[Stored items from a collection]
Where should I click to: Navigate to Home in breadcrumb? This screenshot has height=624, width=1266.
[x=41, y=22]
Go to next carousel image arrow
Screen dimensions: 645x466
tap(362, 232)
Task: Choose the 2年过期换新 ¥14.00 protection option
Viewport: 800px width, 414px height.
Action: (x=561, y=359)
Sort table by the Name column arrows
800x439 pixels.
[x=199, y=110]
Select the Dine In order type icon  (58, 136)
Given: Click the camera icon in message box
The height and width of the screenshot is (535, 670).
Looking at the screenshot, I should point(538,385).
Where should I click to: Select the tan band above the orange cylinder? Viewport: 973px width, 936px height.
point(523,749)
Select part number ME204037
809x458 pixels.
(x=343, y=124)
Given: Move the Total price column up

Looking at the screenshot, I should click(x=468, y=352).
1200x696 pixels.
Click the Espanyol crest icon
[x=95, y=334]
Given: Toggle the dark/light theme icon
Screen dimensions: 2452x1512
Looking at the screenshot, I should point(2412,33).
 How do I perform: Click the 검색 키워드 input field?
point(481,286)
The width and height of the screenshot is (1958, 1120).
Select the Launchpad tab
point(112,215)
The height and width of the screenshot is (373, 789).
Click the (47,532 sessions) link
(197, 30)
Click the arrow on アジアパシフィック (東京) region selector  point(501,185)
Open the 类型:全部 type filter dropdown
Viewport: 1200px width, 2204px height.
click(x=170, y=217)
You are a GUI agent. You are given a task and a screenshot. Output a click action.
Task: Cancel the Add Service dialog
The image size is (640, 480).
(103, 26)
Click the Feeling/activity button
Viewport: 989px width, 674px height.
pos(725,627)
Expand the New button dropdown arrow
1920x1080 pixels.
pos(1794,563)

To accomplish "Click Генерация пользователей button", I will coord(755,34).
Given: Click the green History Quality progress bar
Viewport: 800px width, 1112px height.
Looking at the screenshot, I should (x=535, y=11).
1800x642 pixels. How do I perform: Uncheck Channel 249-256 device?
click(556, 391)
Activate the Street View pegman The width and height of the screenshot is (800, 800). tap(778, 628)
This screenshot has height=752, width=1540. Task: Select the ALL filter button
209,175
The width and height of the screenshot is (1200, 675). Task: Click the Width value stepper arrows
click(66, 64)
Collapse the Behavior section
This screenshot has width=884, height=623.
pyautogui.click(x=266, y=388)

→ **What the task requires**
The expected answer is a copy of every line in the entries that holds the word "dropdown".

→ **Your response**
Open the 类型:全部 type filter dropdown
Expand the New button dropdown arrow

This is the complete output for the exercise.